Carlow S.F.C.
- Season: 2018
- Champions: Éire Óg (28th title)
- Relegated: Kilbride
- All Ireland SCFC: ???
- Winning Captain: Sean Gannon
- Man of the Match: ???
- Winning Manager: Joe Murphy
- Leinster SCFC: ???
- Matches: 18

= 2018 Carlow Senior Football Championship =

The 2018 Carlow Senior Football Championship is the 118th edition of the Carlow GAA's premier club gaelic football tournament for senior graded clubs in County Carlow, Ireland. The tournament consists of 8 teams, with the winner going on to represent Carlow in the Leinster Senior Club Football Championship. The championship starts with a group stage and then progresses to a knock out stage.

Éire Óg were the defending champions after they defeated Rathvilly in the previous years final.

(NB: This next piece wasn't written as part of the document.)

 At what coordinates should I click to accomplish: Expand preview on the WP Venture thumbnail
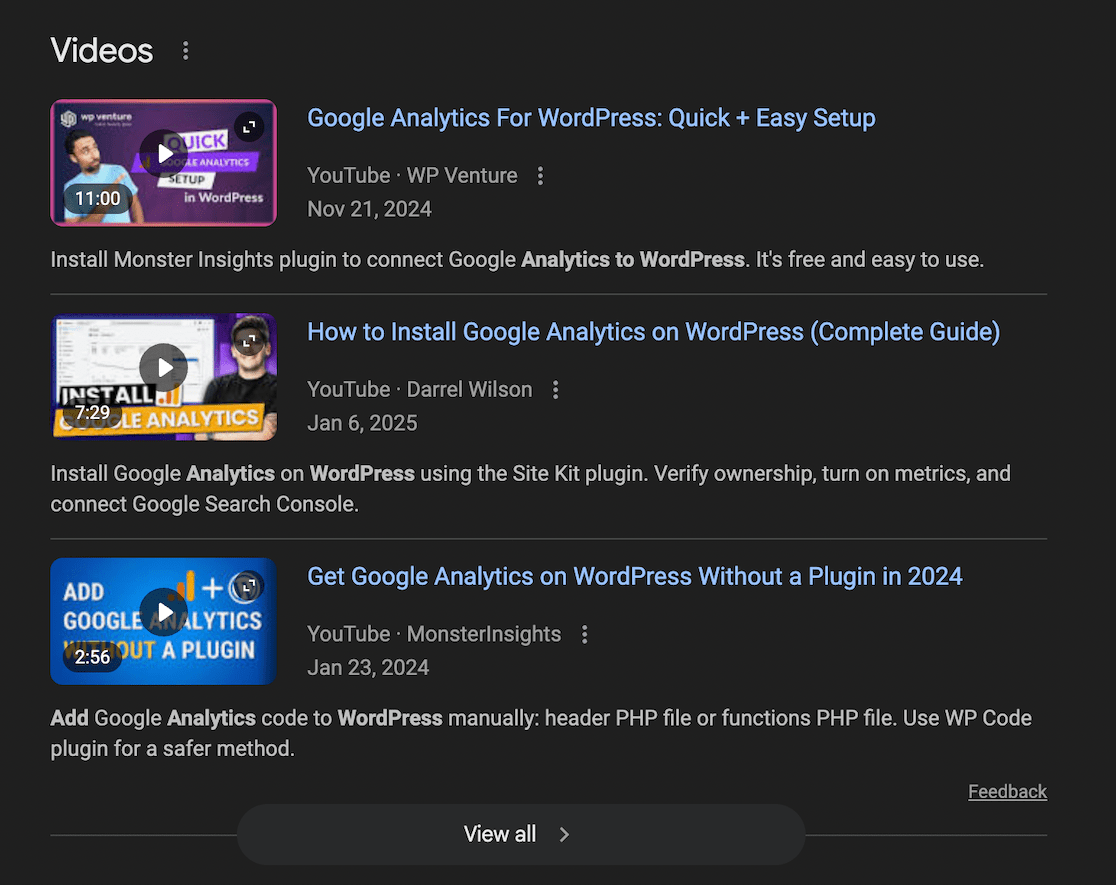click(248, 127)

This was the Kilbride's return to the senior grade after claiming the 2017 Carlow Intermediate Football Championship title, thus ending a 3-year exodus since being relegated in 2014. However, they were relegated straight back to the 2019 I.F.C. after losing their Relegation Playoff Final at the hands of Old Leighlin.

==Team changes==

The following teams have changed division since the 2017 championship season.

===To S.F.C.===
Promoted from 2017 Carlow Intermediate Football Championship
- Kilbride - (Intermediate Champions)

===From S.F.C.===
Relegated to 2018 Carlow Intermediate Football Championship
- O'Hanrahans

==Group stage==

There are two groups of four teams. The top two teams in each group compete in the semi-finals. The bottom team in each group compete in the relegation Final.

===Group A===

| Team | Pld | W | L | D | PF | PA | PD | Pts |
|---|---|---|---|---|---|---|---|---|
| Éire Óg | 3 | 3 | 0 | 0 | 63 | 14 | +49 | 6 |
| St Andrew's | 3 | 2 | 1 | 0 | 43 | 43 | +0 | 4 |
| Mt. Leinster Rangers | 3 | 0 | 2 | 1 | 26 | 50 | -24 | 1 |
| Kilbride | 3 | 0 | 2 | 1 | 28 | 53 | -25 | 1 |

Round 1
- Éire Óg 2-15, 0-3 Mt. Leinster Rangers, 21/7/2018,
- St Andrew's 3-13, 0-9 Kilbride, 22/7/2018,

Round 2
- Éire Óg 0-18, 0-6 Kilbride, 4/8/2018,
- St Andrew's 1-13, 0-10 Mt. Leinster Rangers, 5/8/2018,

Round 3
- Mt. Leinster Rangers 0-13, 1-10 Kilbride, 25/8/2018,
- Éire Óg 4-12, 0-5 St Andrew's, 26/8/2018,

===Group B===

| Team | Pld | W | L | D | PF | PA | PD | Pts |
|---|---|---|---|---|---|---|---|---|
| Palatine | 3 | 2 | 1 | 0 | 53 | 32 | +21 | 4 |
| Tinryland GFC | 3 | 2 | 1 | 0 | 39 | 32 | +7 | 4 |
| Rathvilly | 3 | 2 | 1 | 0 | 36 | 36 | +0 | 4 |
| Old Leighlin | 3 | 0 | 3 | 0 | 23 | 51 | -28 | 0 |

Round 1
- Tinryland 3-8, 0-14 Palatine, 21/7/2018,
- Rathvilly 1-11, 1-9 Old Leighlin, 22/7/2018,

Round 2
- Rathvilly 1-7, 0-8 Tinryland, 4/8/2018,
- Palatine 2-17, 0-3 Old Leighlin, 5/8/2018,

Round 3
- Palatine 2-10, 1-9 Rathvilly, 25/8/2018,
- Tinryland 1-11, 1-5 Old Leighlin, 25/8/2018,

==Knock-out stages==

===Finals===
The winners and runners up of each group qualify for the quarter-finals.

==Relegation play off==

The bottom team in each group compete in the relegation final. The team to lose will be relegated to the 2019 I.F.C.